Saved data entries
══════════
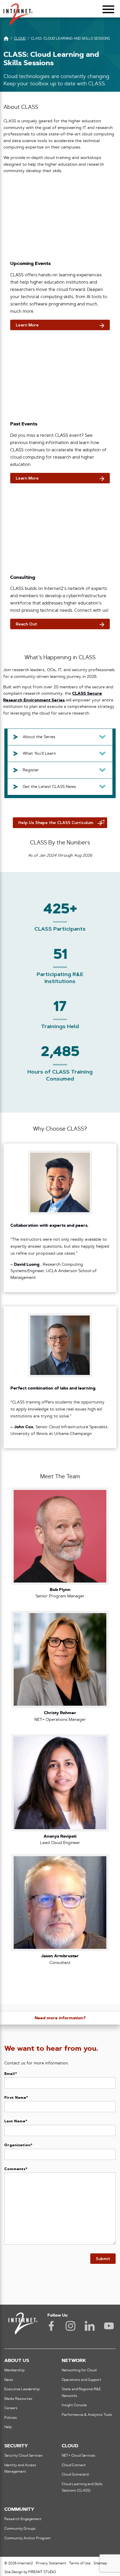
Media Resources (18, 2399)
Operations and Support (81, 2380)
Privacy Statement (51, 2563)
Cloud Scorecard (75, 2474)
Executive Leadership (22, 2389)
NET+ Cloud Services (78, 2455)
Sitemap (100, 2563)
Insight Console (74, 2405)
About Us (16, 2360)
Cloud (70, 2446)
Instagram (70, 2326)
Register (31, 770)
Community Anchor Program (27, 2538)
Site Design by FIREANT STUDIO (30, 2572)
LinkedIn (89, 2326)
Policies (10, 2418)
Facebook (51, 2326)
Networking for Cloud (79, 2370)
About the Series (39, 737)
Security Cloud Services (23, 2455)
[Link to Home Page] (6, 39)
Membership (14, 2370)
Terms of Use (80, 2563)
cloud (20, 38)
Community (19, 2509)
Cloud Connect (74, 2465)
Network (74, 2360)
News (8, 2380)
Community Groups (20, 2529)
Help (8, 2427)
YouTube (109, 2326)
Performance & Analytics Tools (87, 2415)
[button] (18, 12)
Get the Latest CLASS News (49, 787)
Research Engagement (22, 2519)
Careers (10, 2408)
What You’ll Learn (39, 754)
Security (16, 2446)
══════════
WHAT TO DO: With the pictures excluded, retype the records above verbatim.

COMPLETED TASK:
Media Resources (18, 2399)
Operations and Support (81, 2380)
Privacy Statement (51, 2563)
Cloud Scorecard (75, 2474)
Executive Leadership (22, 2389)
NET+ Cloud Services (78, 2455)
Sitemap (100, 2563)
Insight Console (74, 2405)
About Us (16, 2360)
Cloud (70, 2446)
Instagram (70, 2326)
Register (31, 770)
Community Anchor Program (27, 2538)
Site Design by FIREANT STUDIO (30, 2572)
LinkedIn (89, 2326)
Policies (10, 2418)
Facebook (51, 2326)
Networking for Cloud (79, 2370)
About the Series (39, 737)
Security Cloud Services (23, 2455)
[Link to Home Page] (6, 39)
Membership (14, 2370)
Terms of Use (80, 2563)
cloud (20, 38)
Community (19, 2509)
Cloud Connect (74, 2465)
Network (74, 2360)
News (8, 2380)
Community Groups (20, 2529)
Help (8, 2427)
YouTube (109, 2326)
Performance & Analytics Tools (87, 2415)
[button] (18, 12)
Get the Latest CLASS News (49, 787)
Research Engagement (22, 2519)
Careers (10, 2408)
What You’ll Learn (39, 754)
Security (16, 2446)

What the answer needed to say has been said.